We learn just how close the twins are late in the night, when they start their game. "You be him, and I'll be her," says Jackie-O to Marty, as they lounge on the couch. Lesly is nowhere to be found. Alone downstairs, the twins act out Kennedy's assassination, and something about Jackie-O crawling over her brother, trying to retrieve the brain matter they imagine is splattered behind him, excites the two of them and, well, they end up doing things no brother and sister ever should. Meanwhile, Lesly's upstairs with Anthony, also doing things she shouldn't.

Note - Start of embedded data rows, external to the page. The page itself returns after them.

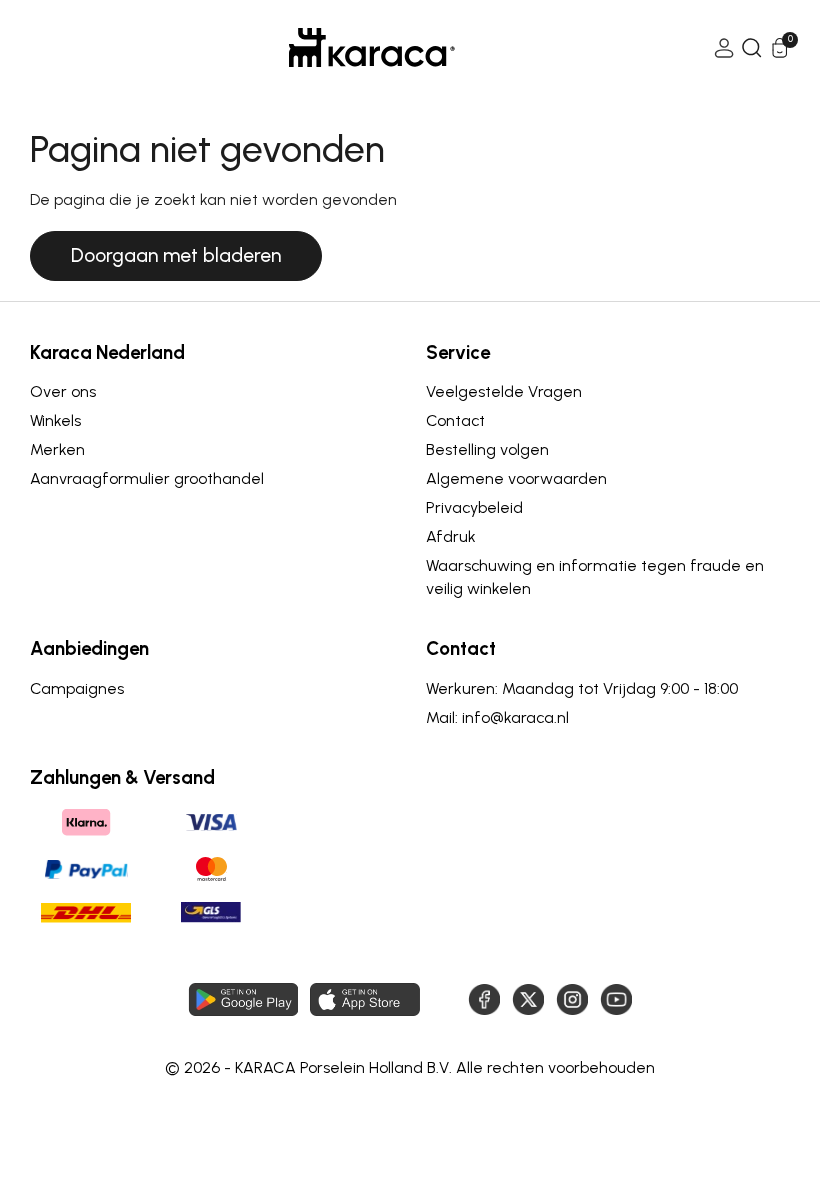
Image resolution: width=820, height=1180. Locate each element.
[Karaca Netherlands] (372, 47)
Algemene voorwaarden (516, 478)
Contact (455, 420)
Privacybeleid (474, 507)
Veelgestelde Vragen (504, 391)
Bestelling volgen (487, 449)
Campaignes (77, 688)
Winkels (55, 420)
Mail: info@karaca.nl (497, 717)
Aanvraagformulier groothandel (147, 478)
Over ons (63, 391)
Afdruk (451, 536)
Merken (57, 449)
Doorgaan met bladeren (176, 255)
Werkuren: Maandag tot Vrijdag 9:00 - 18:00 (582, 688)
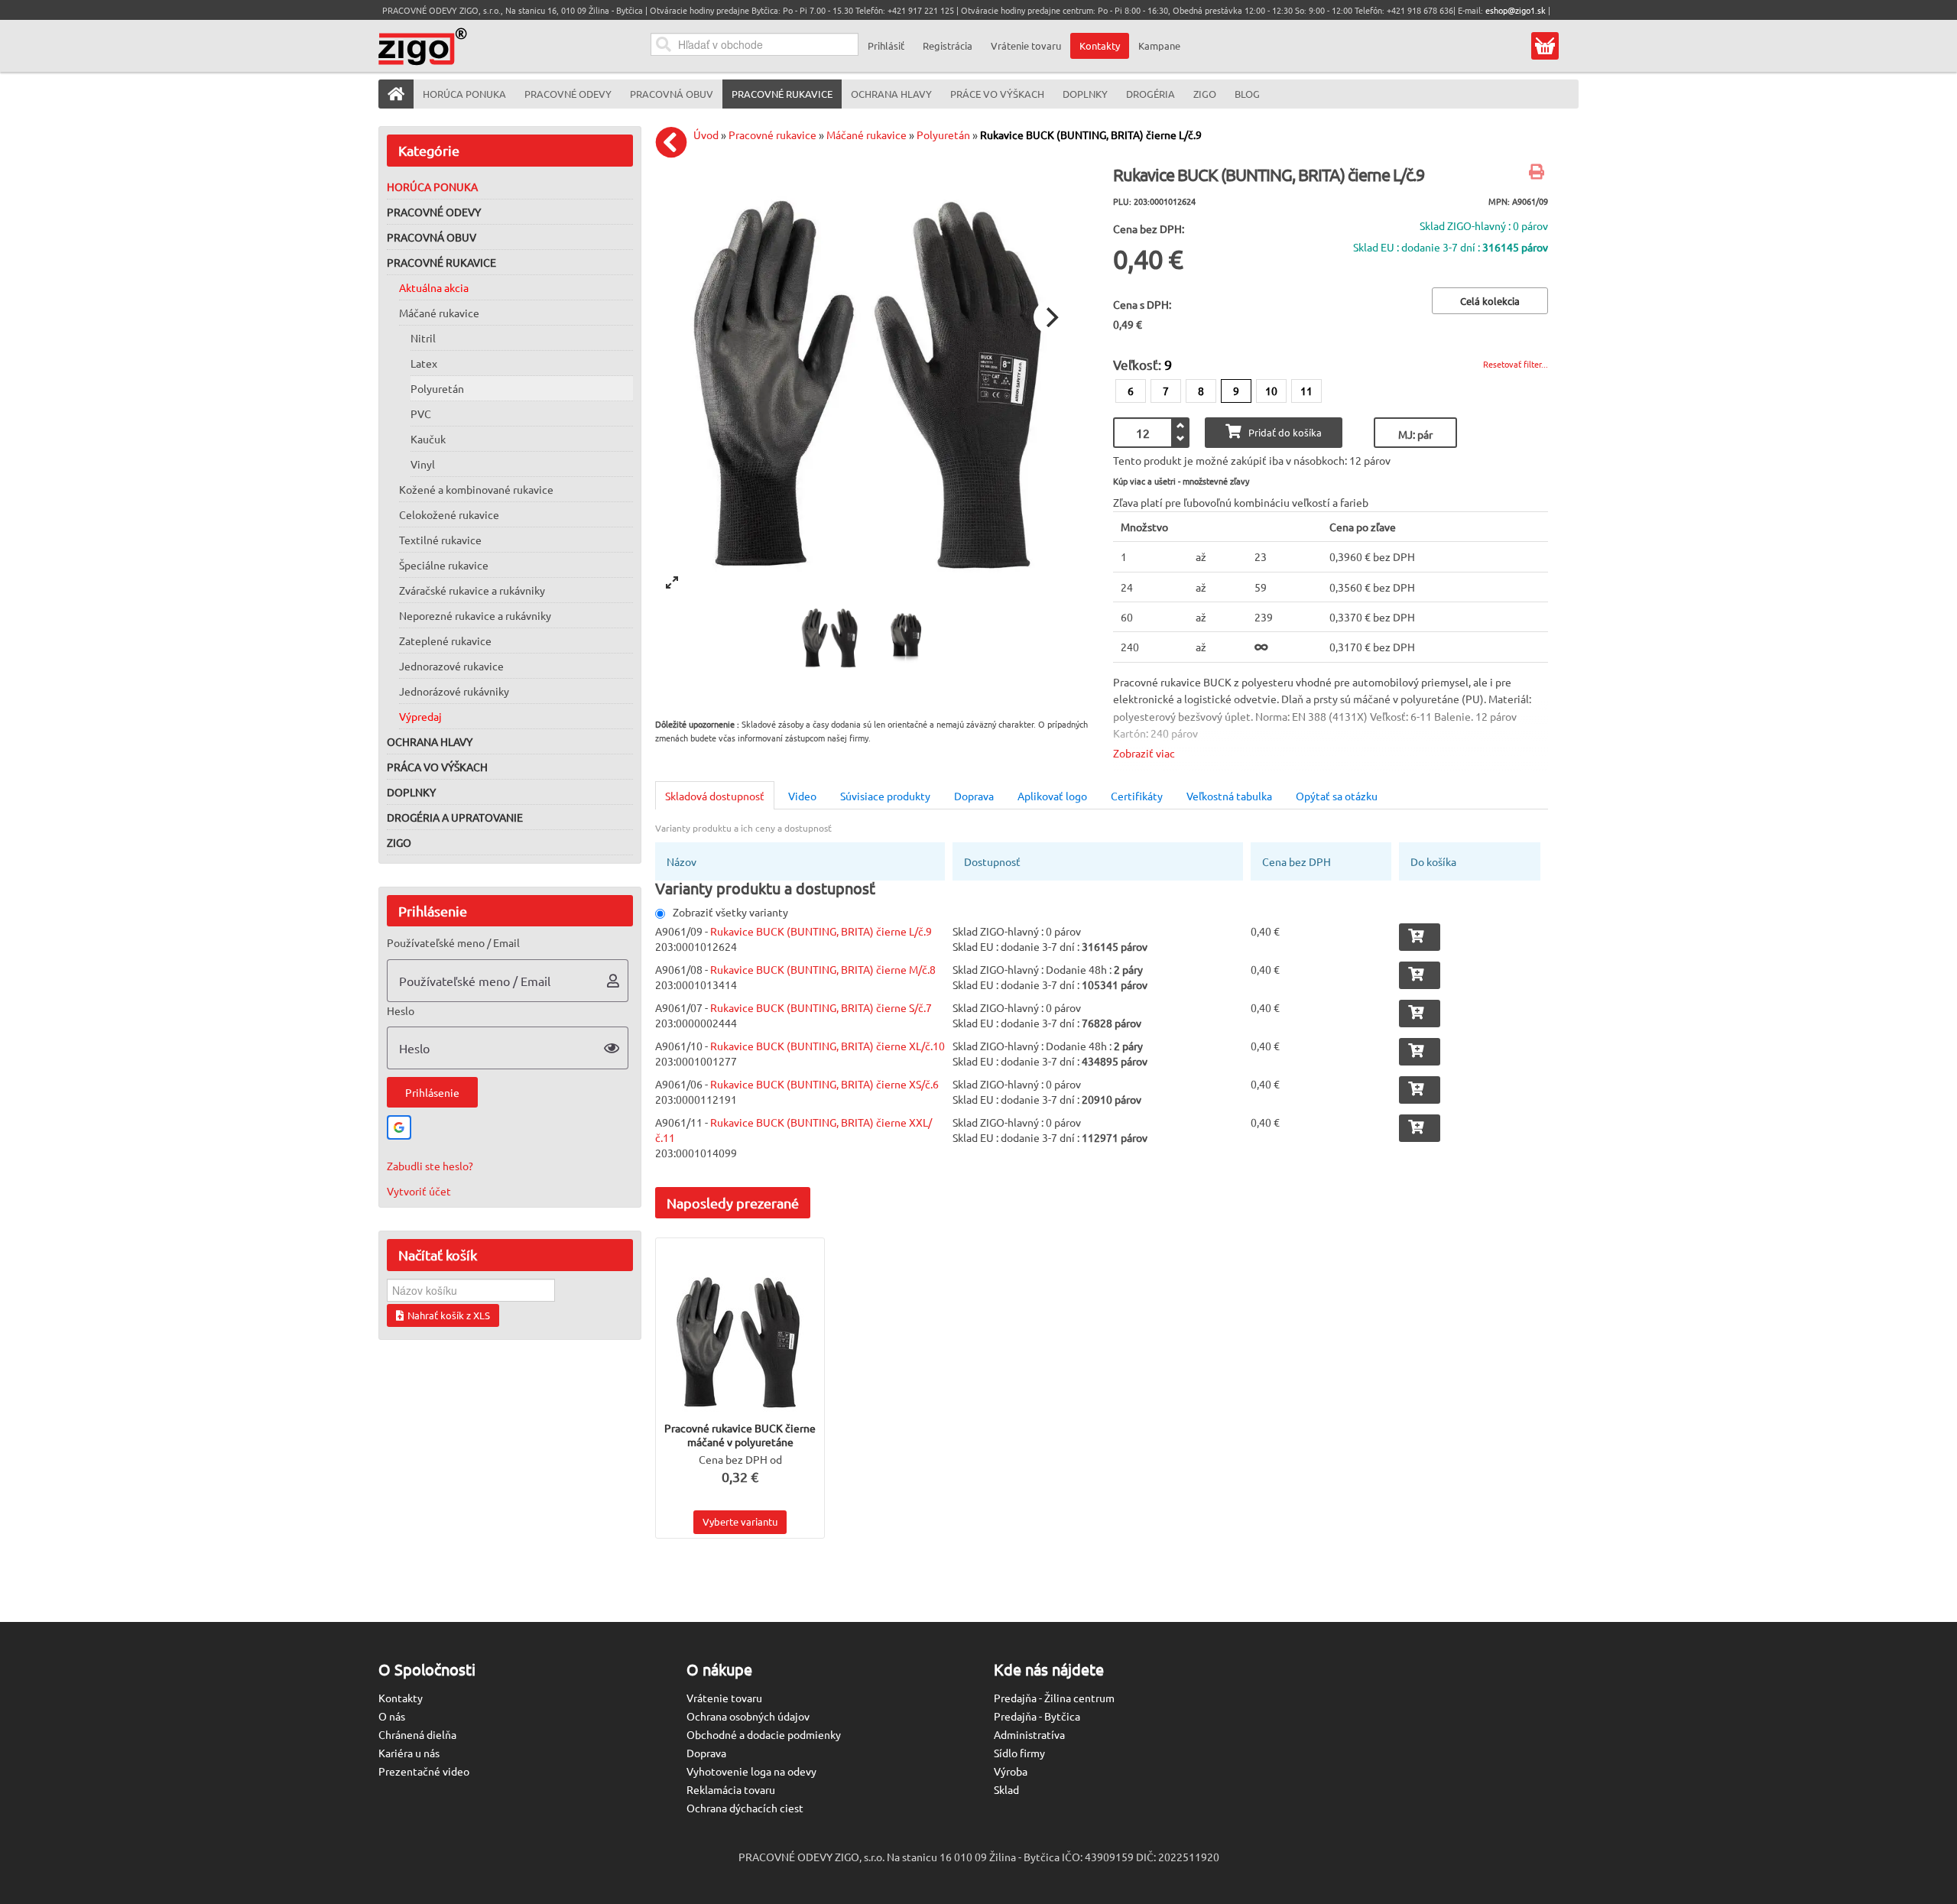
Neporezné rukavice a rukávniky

In this production, the story is presented with a sort of droll irony. But the story itself is so strange, to tell it from this cast's emotional distance is to rob it of its potential volatility. Directed by Julie Thornley with a cool head and an even cooler heart, the play ignites none of the fire that needs to be here. Each of the actors seems to be trapped in his or her own world — they don't really connect with each other. Kohnitz makes a beautifully weird mom, somewhere along the lines of Morticia from the Addams family. She makes muted remarks intended to wound, but mostly, she is just difficult to understand, and the children seem to neither fear her, loathe her or love her. She's just there, floating from scene to scene. Knapp's Jackie-O is so wildly wide-eyed and calculating in her conversations with her brothers and with Lesly, that her insanity seems put on rather than genuine, making it impossible to feel any sympathy for her. George's Anthony is the most real of the bunch, and he makes a valiant attempt to connect with Lesly, who has been made so ditzy by Nelson that it comes as a complete surprise when she takes a stand and tries to change the outcome of things. Marty is MacLeod's least fleshed out role, and Suurmeyer isn't able to do much here. And since there is no chemistry between Marty and his sister, or between Marty and Lesly, it's hard to understand what all the fuss is about.

These problems seem more systemic than individual. Thornley's direction hasn't really found much of a center. Even though the show moves quickly, once we get to the end, it's hard to know what all the weirdness was for.